En el libro se demuestra que la IA es capaz de generar las narrativas que posibilitarán el poder y el control de la población. Para ello se explica con detalle cómo han ocurrido estas infecciones de la red inteligente, en el caso de Myanmar y la masacre azuzada por el algoritmo de Facebook, que tiene como máxima “optimizar el tiempo de los usuarios”. Esta premisa lleva a aberraciones como privilegiar contenidos morbosos y agresivos para que los usuarios permanezcan en la red social.

El planteamiento de Nexus es polémico, dado que no profundiza en aspectos importantes de la condición humana. Las personas quedan reducidas a ideas sin cuerpos: no se habla de los cambios profundos que ocasionan estos sistemas en la psique y, quizá, en el cuerpo humano.

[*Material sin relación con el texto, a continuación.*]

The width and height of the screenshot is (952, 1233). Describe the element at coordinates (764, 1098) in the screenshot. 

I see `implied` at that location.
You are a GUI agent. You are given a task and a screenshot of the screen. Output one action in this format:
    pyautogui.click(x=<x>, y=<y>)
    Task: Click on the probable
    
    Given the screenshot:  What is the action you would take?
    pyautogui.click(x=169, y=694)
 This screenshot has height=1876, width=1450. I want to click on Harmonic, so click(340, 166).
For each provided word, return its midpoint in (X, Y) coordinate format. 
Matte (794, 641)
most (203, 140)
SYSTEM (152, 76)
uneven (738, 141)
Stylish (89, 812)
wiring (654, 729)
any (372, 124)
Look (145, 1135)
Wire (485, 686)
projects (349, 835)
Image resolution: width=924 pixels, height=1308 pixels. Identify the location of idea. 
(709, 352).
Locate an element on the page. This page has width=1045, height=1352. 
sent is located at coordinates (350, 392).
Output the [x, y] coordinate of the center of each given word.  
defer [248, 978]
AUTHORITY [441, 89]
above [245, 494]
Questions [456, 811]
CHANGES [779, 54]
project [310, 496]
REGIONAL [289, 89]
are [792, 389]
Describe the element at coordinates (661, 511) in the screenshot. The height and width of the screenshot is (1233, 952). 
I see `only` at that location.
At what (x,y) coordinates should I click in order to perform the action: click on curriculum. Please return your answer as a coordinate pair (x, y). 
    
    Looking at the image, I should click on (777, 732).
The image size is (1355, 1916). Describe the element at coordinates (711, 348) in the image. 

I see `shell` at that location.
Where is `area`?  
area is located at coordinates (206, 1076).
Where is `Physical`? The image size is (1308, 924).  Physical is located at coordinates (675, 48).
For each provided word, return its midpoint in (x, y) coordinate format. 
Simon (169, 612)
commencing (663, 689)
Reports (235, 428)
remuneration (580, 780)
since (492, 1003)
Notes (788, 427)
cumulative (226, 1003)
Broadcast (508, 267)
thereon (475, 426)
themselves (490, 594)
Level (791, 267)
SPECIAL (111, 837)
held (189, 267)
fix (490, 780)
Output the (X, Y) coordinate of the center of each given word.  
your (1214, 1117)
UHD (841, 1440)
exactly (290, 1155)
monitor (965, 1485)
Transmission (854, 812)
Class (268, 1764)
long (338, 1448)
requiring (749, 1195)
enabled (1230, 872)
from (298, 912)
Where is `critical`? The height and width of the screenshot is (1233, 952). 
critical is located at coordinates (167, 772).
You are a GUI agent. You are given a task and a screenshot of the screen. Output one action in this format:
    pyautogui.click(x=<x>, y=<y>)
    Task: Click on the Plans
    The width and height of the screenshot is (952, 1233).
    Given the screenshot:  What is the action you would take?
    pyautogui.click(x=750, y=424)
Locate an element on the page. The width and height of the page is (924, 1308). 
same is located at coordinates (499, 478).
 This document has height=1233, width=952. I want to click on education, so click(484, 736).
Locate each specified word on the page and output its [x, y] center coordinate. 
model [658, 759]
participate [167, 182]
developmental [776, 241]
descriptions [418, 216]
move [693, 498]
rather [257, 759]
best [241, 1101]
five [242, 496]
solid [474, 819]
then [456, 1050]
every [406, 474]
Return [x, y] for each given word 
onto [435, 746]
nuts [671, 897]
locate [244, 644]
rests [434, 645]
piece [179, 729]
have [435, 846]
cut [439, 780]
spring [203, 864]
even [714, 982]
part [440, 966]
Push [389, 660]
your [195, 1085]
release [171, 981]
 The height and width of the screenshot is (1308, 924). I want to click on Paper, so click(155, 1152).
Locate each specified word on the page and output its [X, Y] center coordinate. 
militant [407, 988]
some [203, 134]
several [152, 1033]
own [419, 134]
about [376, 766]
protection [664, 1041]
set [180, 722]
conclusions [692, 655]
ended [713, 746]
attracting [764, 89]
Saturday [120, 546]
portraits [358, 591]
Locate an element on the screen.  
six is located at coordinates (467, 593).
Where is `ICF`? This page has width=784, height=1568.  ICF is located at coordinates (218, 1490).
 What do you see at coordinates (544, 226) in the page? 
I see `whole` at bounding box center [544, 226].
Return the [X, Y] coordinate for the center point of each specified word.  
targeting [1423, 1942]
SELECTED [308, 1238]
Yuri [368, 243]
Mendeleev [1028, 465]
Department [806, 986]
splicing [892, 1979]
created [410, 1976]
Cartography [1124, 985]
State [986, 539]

Nexus es un libro utilitarista que imagina un futuro narrado por las máquinas, manipulado por los algoritmos y sus creadores, del que hay que defenderse con un eficiente sistema de autocorrección. Deja de lado que los impulsores de esas tecnologías están lucrando con nosotros para llevarnos al vaciamiento de la conciencia y a la pérdida de lo que nos hace humanos.

La televisión se olvida como medio de comunicación en el libro y la definición de inteligencia se asume simplemente como diferente de la conciencia.

El libro obvia que el lenguaje, como asegura Éric Sadin, central para los actuales sistemas de inteligencia artificial generativa, es simbólico y que no necesariamente abarca la totalidad de lo real; y, si eso fuera posible, no será para las máquinas como ganar en un juego de go o de ajedrez, dado que con los constructos del lenguaje no se pierde o se gana, se vive. El sueño de control total de la realidad es absurdo.

“El poder es el de los datos”, dicen muchos, y ceden el futuro a una idea neopositivista, impregnada del progreso como la bandera máxima del capitalismo, que nos tiene en la antesala de la extinción.

Nexus justifica el posible futuro oscuro de la sociedad, controlada por sistemas de IA generativa de diferentes gobiernos, dado que en el pasado siempre han fallado los sistemas o protocolos de autocorrección; ahora, fallarán las regulaciones del uso de la IA, por ejemplo.

Al hacerlo, deja fuera la discusión central; cuando hablamos de la IA generativa, debemos pensar lo humano en flujo interrumpido con los sistemas de la inmediatez que anulan nuestras relaciones con el entorno y atrofian nuestros dones más preciados.